(Stored data entries)
★ ★ ★

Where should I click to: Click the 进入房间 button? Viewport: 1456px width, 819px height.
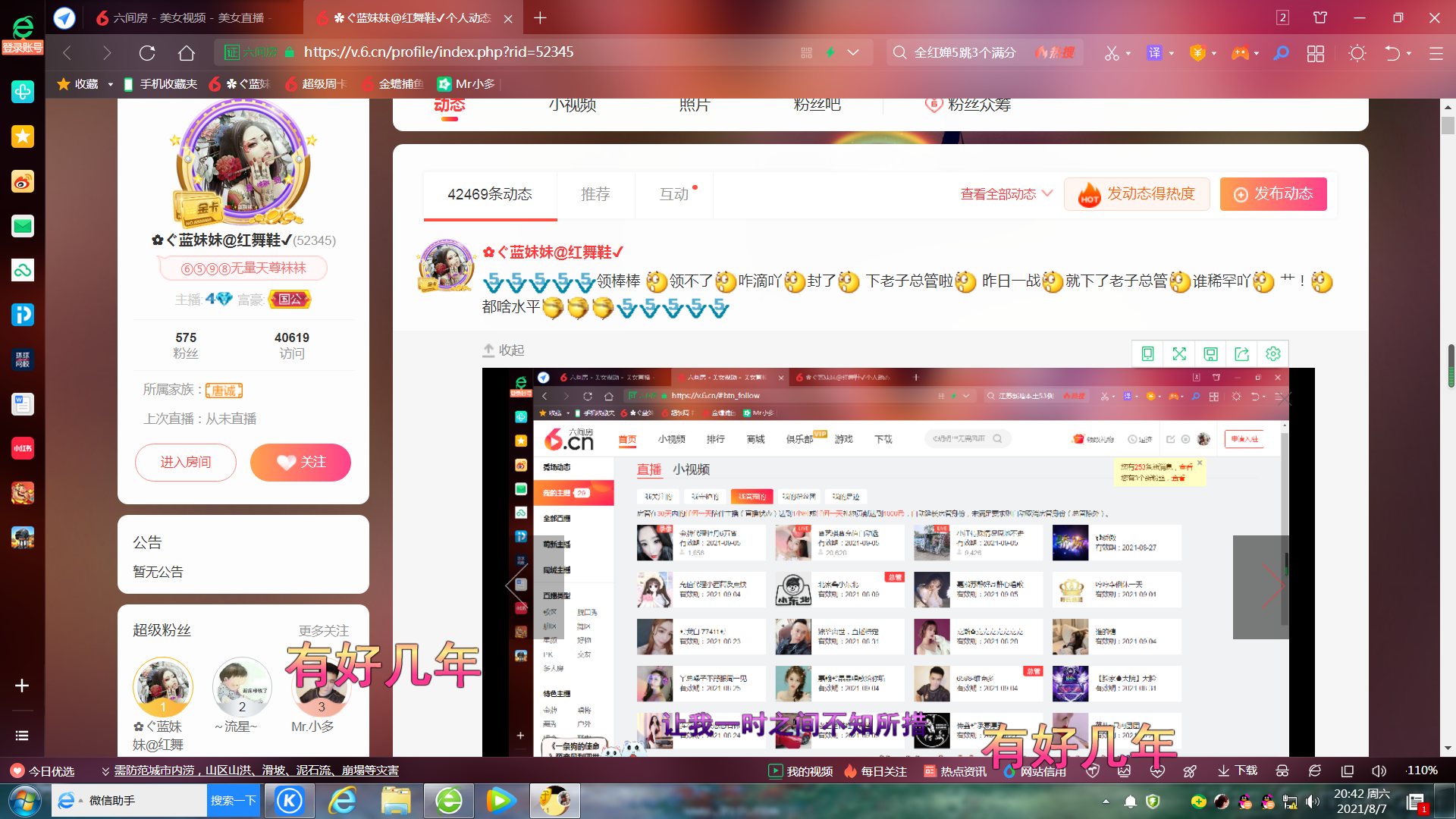[186, 463]
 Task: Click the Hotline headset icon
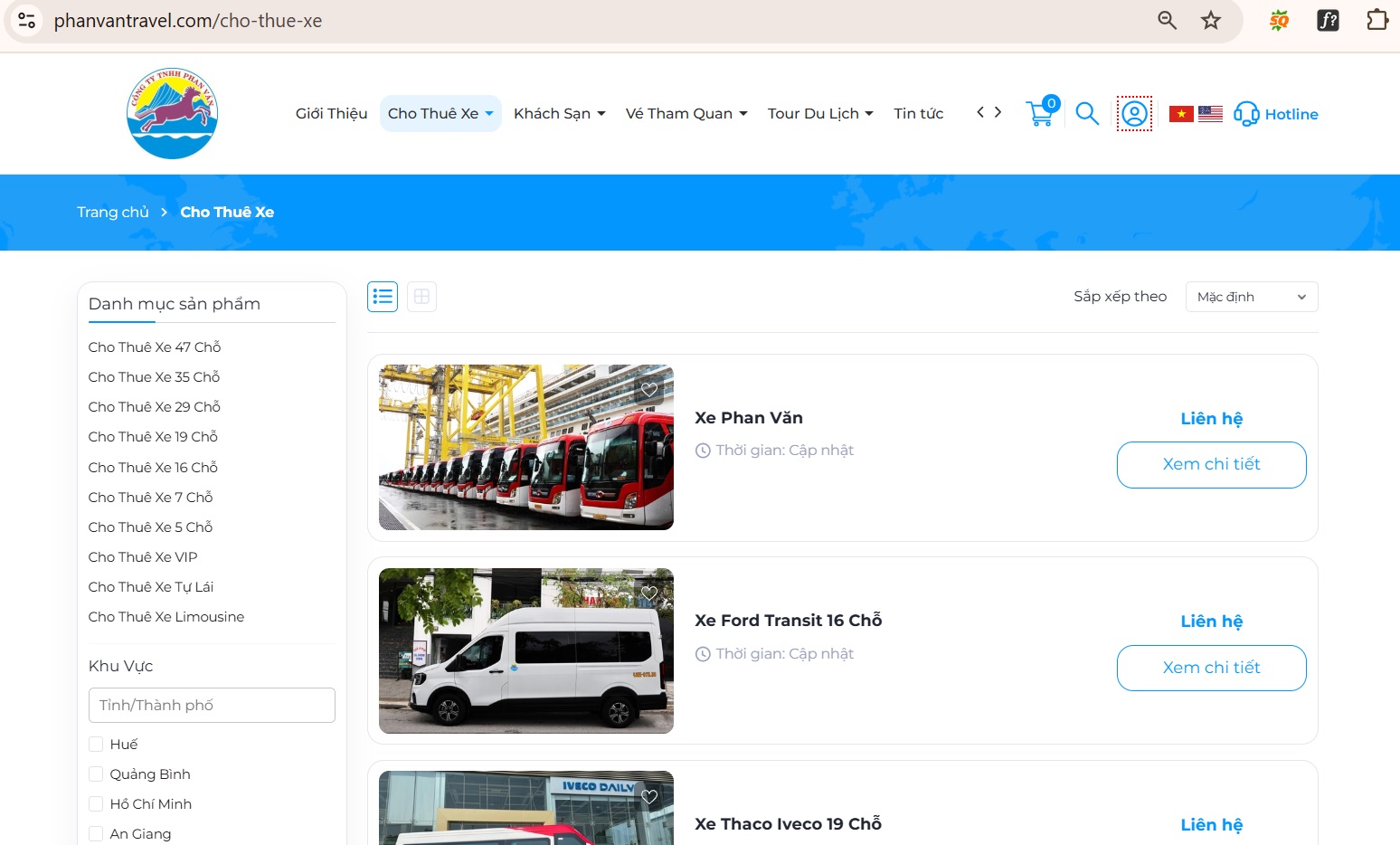point(1247,113)
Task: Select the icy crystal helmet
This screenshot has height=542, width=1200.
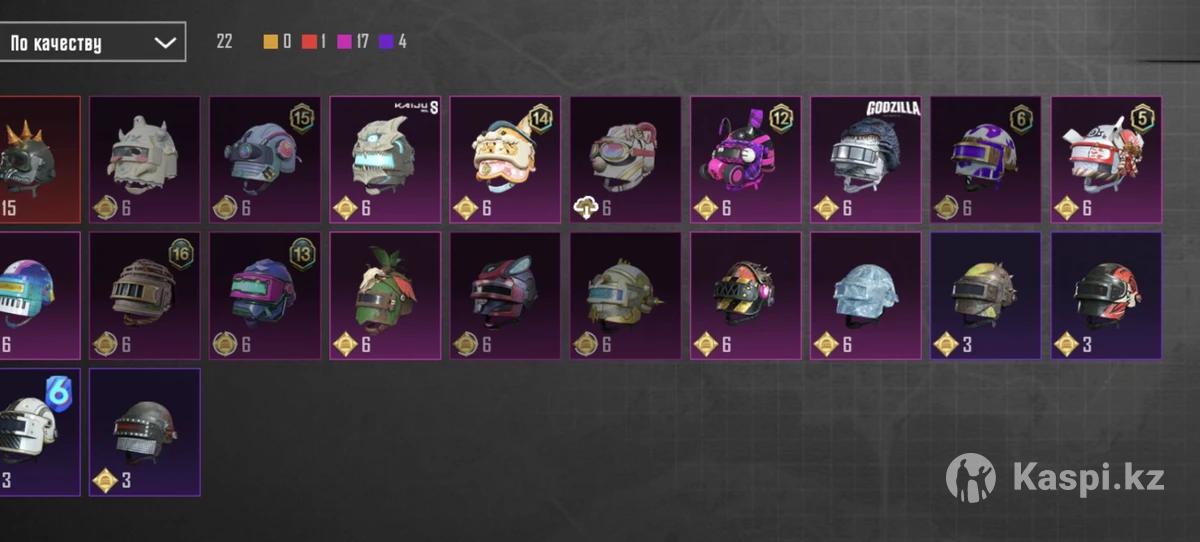Action: (865, 295)
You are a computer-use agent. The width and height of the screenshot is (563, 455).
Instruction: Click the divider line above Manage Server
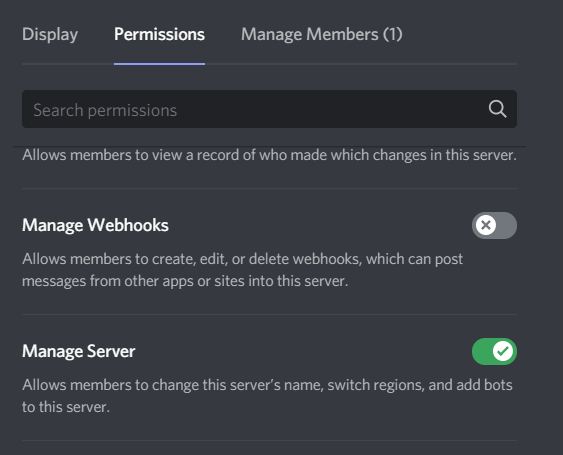click(269, 315)
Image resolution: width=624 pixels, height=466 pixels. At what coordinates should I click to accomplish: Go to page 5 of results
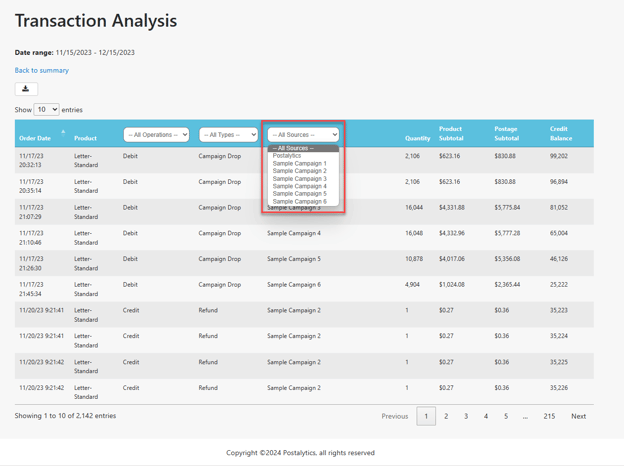coord(506,416)
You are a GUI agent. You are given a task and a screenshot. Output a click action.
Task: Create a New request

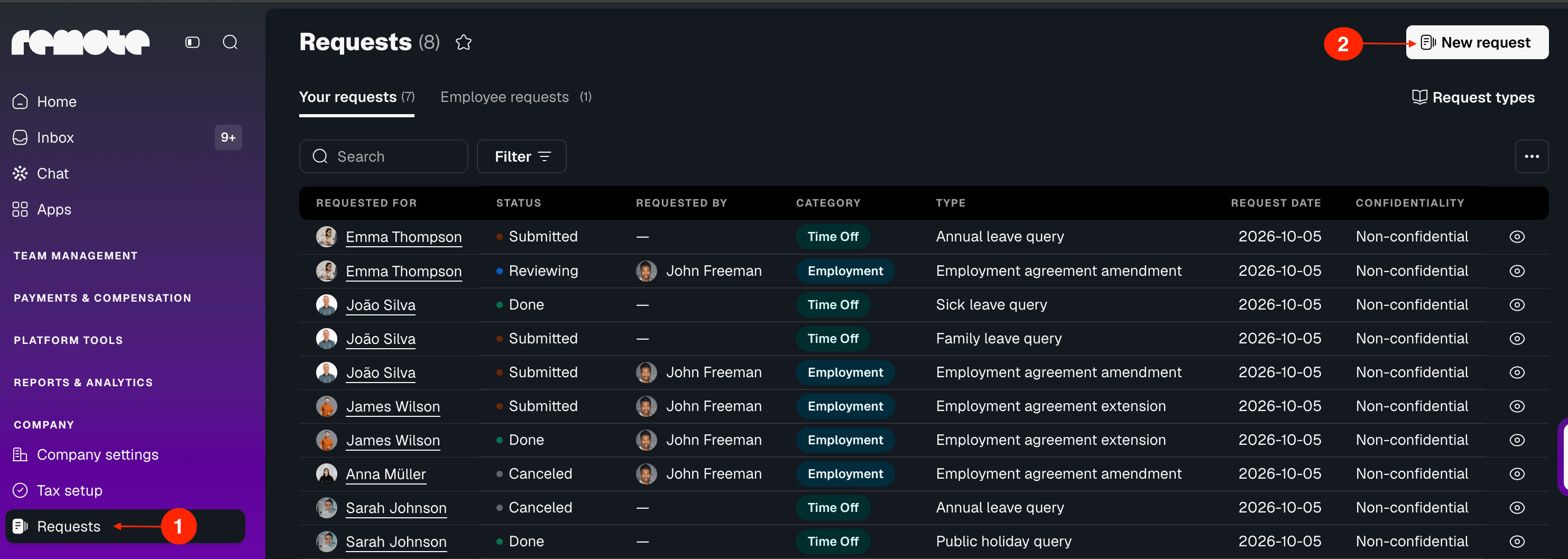coord(1477,42)
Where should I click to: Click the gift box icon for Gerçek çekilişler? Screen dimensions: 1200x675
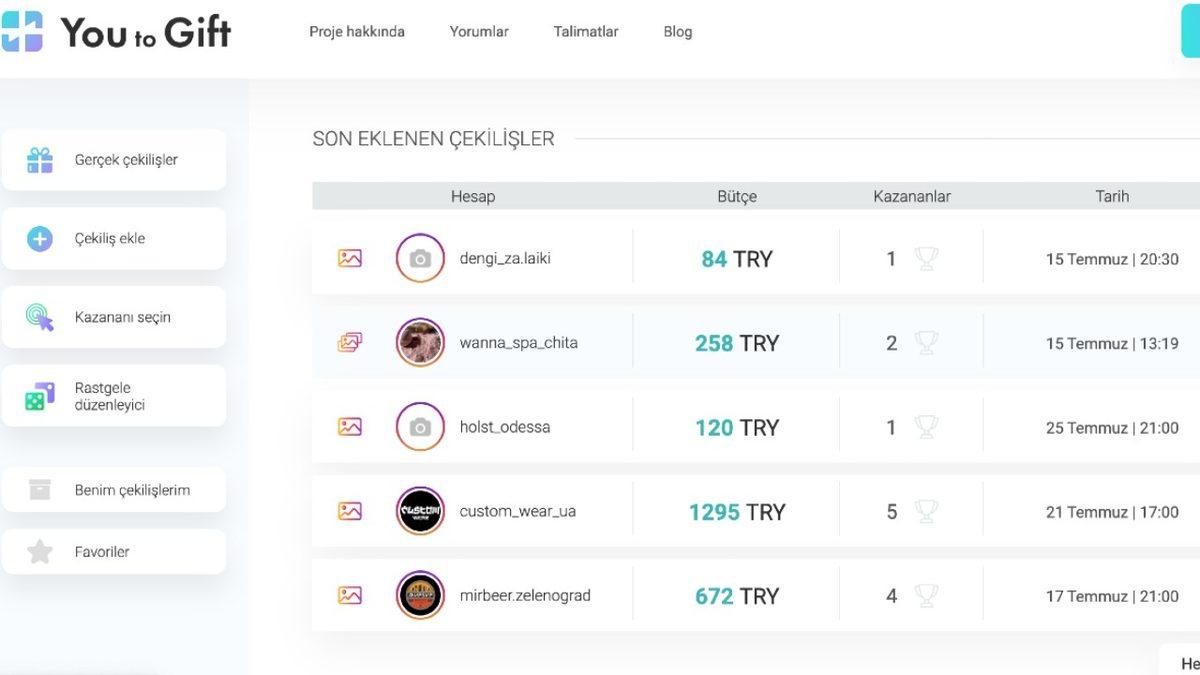pos(40,160)
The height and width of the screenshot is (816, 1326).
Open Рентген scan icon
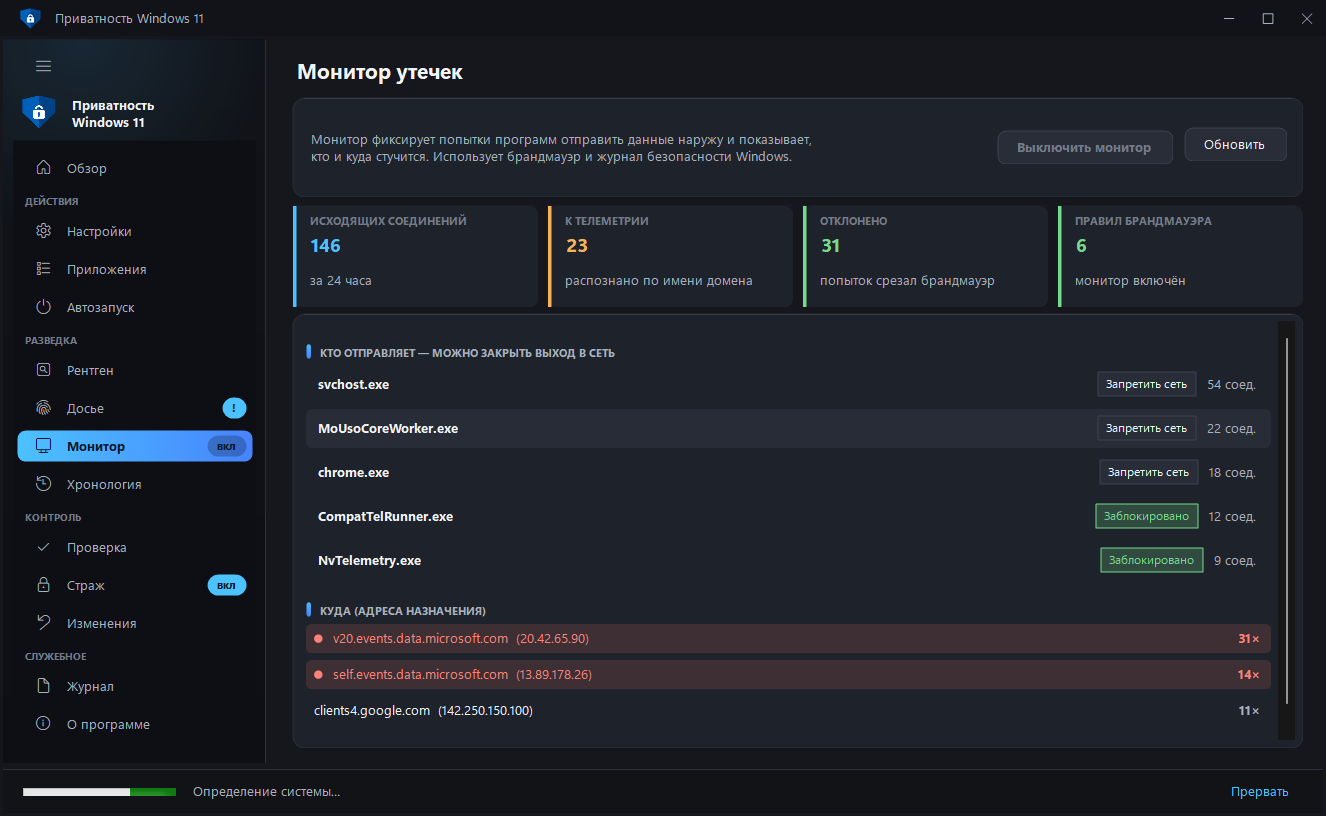click(x=43, y=370)
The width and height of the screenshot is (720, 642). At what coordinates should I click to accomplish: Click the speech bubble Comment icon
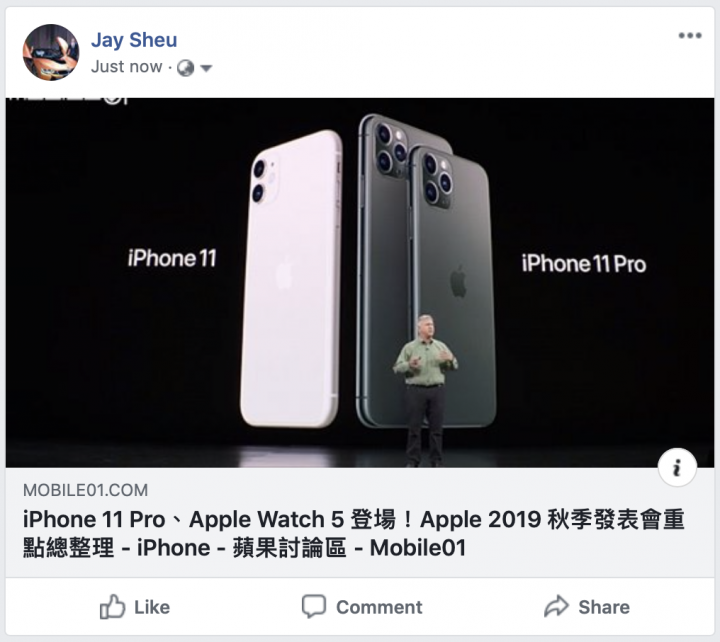(314, 606)
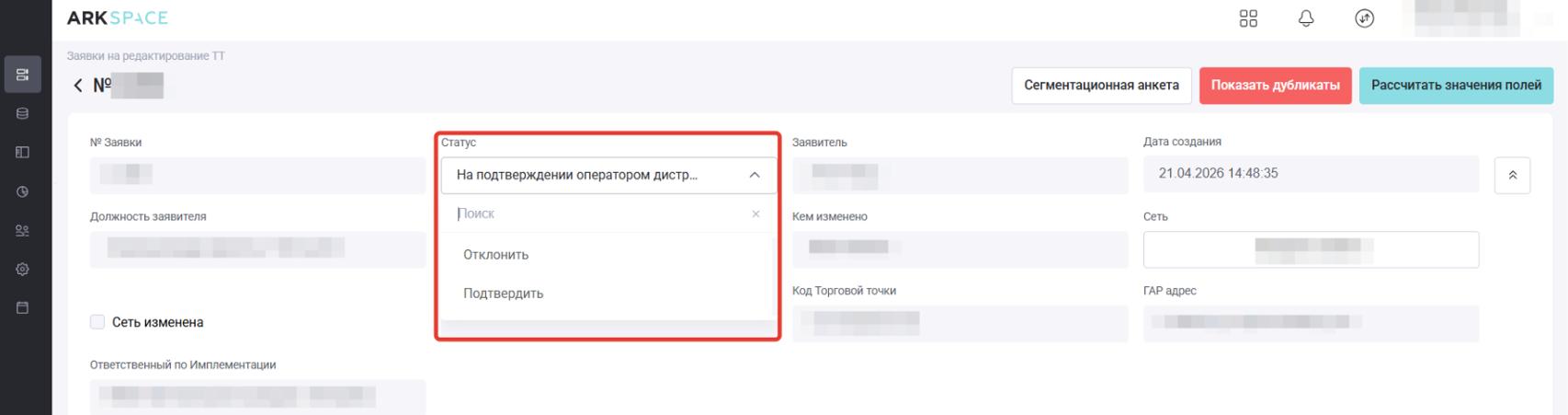Viewport: 1568px width, 415px height.
Task: Toggle the "Сеть изменена" checkbox
Action: 97,322
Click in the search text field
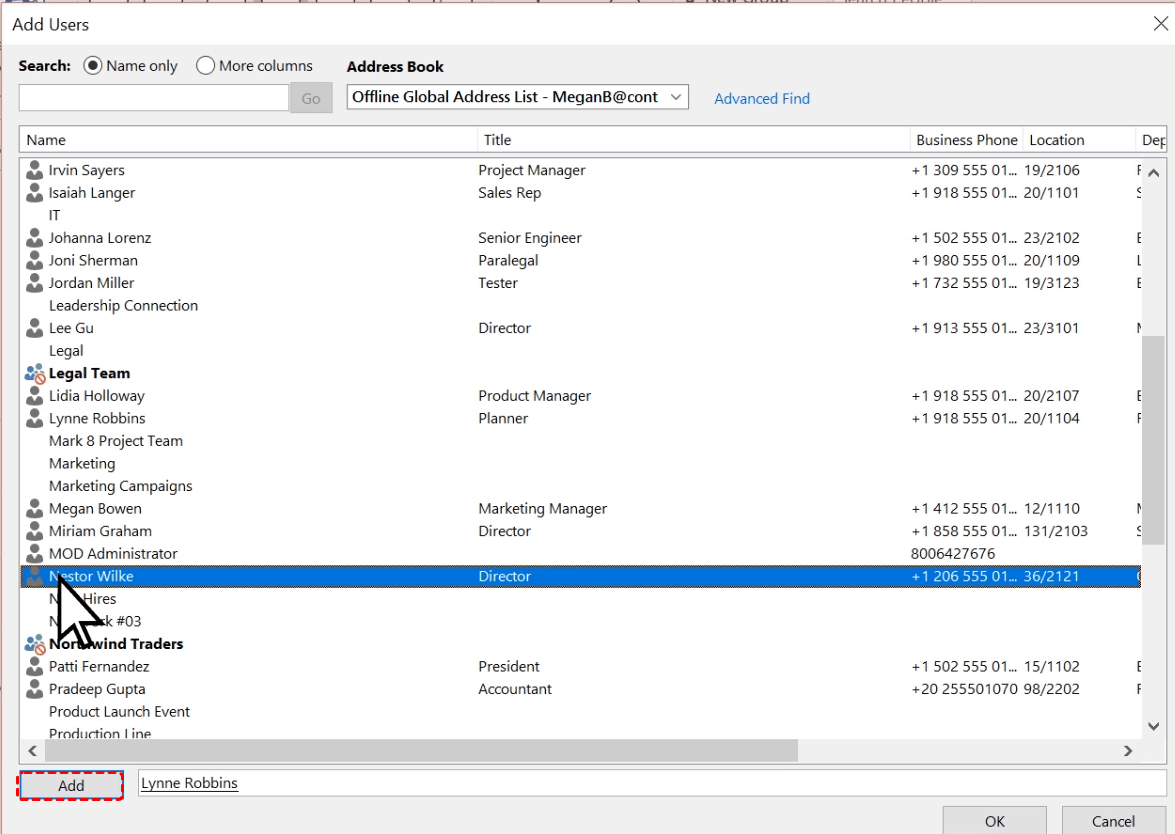Image resolution: width=1175 pixels, height=834 pixels. coord(154,98)
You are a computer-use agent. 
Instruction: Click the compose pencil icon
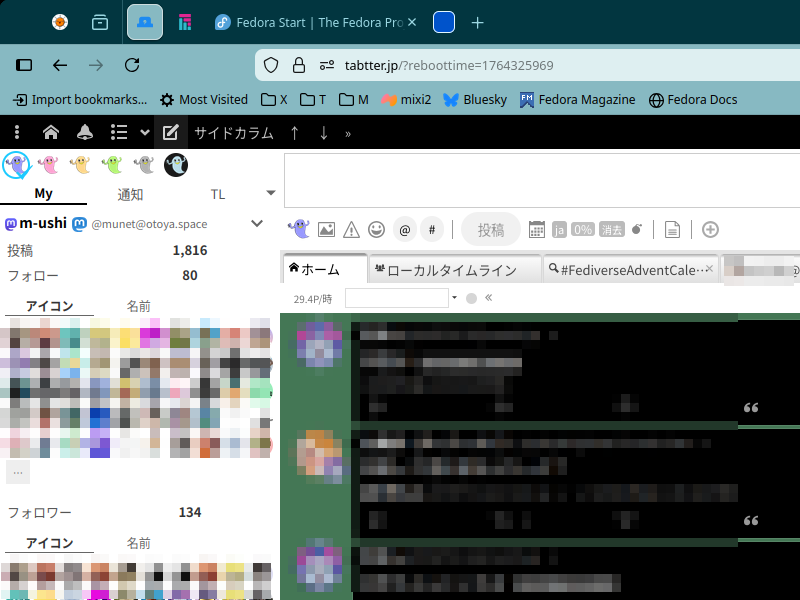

★ ★ ★

▸ **Exercise brief**
Every entry should be written out word for word, except for its pictures.

▸ **Solution for this exercise**
Where should I click to: Click the 进入房间 button? Viewport: 1456px width, 819px height.
[186, 463]
 Task: Click the Hotline headset icon
point(1247,113)
Task: Select the icy crystal helmet
This screenshot has height=542, width=1200.
Action: (865, 295)
You are a computer-use agent. The width and height of the screenshot is (563, 455).
Instruction: Click the divider line above Manage Server
click(269, 315)
Image resolution: width=624 pixels, height=466 pixels. At what coordinates should I click to accomplish: Go to page 5 of results
coord(506,416)
You are a GUI agent. You are given a task and a screenshot. Output a click action.
Task: Create a New request

coord(1477,42)
Where should I click to: Click the gift box icon for Gerçek çekilişler? Screen dimensions: 1200x675
pos(40,160)
The height and width of the screenshot is (816, 1326).
Open Рентген scan icon
click(x=43, y=370)
The width and height of the screenshot is (720, 642). At what coordinates should I click to accomplish: Click the speech bubble Comment icon
(314, 606)
Viewport: 1568px width, 415px height.
Task: Toggle the "Сеть изменена" checkbox
Action: 97,322
Click in the search text field
Image resolution: width=1175 pixels, height=834 pixels. coord(154,98)
You are a computer-use agent. 
Instruction: Click the compose pencil icon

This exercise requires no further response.